- Born: 1 July 1905 Medinipur, India
- Died: 31 December 1979 (aged 74) Medinipur
- Occupation: Freedom Fighter, Elected Official

= Bankim Bihari Pal =

Indian revolutionary leader and politician

Bankim Bihari Pal (1 July 1905 - 31 December 1979) was a revolutionary in British India and a politician after Indian Independence in 1947.

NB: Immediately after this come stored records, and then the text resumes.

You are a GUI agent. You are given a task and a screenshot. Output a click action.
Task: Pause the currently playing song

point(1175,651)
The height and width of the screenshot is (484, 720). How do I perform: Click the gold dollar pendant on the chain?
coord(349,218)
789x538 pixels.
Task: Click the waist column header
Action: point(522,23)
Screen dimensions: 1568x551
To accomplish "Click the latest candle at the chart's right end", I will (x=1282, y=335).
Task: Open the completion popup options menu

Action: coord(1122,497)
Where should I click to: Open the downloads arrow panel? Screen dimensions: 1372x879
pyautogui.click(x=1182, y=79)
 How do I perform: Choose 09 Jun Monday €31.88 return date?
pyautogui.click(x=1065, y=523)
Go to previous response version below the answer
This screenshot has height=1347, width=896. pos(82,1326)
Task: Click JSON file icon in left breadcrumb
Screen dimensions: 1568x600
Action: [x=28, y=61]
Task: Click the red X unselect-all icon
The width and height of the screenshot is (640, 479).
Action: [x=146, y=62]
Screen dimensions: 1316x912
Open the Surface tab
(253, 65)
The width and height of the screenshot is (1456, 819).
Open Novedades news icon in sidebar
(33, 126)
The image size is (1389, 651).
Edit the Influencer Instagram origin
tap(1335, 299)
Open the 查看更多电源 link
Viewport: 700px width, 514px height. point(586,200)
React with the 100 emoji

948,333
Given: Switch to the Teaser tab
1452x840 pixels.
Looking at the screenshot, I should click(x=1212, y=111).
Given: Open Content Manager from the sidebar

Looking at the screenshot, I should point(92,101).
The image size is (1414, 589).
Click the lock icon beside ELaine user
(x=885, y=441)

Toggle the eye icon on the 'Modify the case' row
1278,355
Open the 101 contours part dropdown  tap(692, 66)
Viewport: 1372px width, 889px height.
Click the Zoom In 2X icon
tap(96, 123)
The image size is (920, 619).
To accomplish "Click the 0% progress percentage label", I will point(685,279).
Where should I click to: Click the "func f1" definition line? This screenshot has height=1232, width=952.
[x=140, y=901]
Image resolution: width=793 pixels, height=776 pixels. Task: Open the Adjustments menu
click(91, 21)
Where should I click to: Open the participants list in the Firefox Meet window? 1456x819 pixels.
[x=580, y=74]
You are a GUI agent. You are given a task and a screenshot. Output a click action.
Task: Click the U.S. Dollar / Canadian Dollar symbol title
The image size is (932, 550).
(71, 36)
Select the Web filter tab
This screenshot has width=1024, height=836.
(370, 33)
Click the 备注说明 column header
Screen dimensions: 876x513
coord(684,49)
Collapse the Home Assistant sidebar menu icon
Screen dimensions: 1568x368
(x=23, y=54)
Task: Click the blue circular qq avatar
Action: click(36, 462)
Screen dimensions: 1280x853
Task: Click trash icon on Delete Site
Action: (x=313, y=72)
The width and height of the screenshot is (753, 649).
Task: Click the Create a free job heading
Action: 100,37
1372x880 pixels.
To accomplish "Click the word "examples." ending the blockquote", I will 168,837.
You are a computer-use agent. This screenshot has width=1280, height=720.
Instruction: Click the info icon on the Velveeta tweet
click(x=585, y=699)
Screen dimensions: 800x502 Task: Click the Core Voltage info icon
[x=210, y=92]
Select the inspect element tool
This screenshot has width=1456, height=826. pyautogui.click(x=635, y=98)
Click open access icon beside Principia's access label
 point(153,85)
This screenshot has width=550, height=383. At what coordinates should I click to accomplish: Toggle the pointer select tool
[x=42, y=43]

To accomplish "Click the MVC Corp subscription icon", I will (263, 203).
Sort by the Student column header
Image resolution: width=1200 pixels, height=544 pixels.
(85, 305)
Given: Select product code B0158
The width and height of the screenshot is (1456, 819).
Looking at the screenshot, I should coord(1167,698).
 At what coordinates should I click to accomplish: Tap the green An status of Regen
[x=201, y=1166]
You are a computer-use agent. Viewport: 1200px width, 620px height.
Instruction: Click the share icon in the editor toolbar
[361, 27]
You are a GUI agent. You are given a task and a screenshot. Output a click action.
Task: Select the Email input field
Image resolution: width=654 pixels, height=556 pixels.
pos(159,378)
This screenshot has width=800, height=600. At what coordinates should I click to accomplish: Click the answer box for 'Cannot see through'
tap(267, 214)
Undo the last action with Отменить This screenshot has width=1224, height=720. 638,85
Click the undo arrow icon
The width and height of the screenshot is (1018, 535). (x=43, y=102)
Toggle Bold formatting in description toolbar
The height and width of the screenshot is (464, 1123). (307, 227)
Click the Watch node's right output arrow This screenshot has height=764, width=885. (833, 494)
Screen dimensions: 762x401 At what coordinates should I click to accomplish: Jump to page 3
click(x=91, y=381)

== Early life and education ==
Pal was born on 1 July 1905 in Medinipur, in the present Purba Medinipur district into a Hindu family. He was involved in political activities from his school days. Although he was a supporter of Gandhi's nonviolence movement, he supported his BV friends for some time. He was worked for them as a middleman between the BV Swadeshi dacoits and BV action squad members. For that reason he includes women from prostitute areas.

== Later activities ==
In 1940, he participated in the Satyagraha movement of Gandhi. In August 1942, he played a lead role in launching an anti-British movement in undivided Midnapore. He started a Roadshow (Swadeshi Street dramas) for the first time in Midnapore. For that reason he wrote several plays, acted and directed himself with the help of local people and prostitutes.
After the independence of India, Pal won several elections as a councillor in Midnapore Municipality, which included the Midnapore seat of West Bengal Assembly in 1977, as a Janata Party member. He founded the Shahid Prososti Samiti. He died on 31 December 1979, owing to prolonged sickness.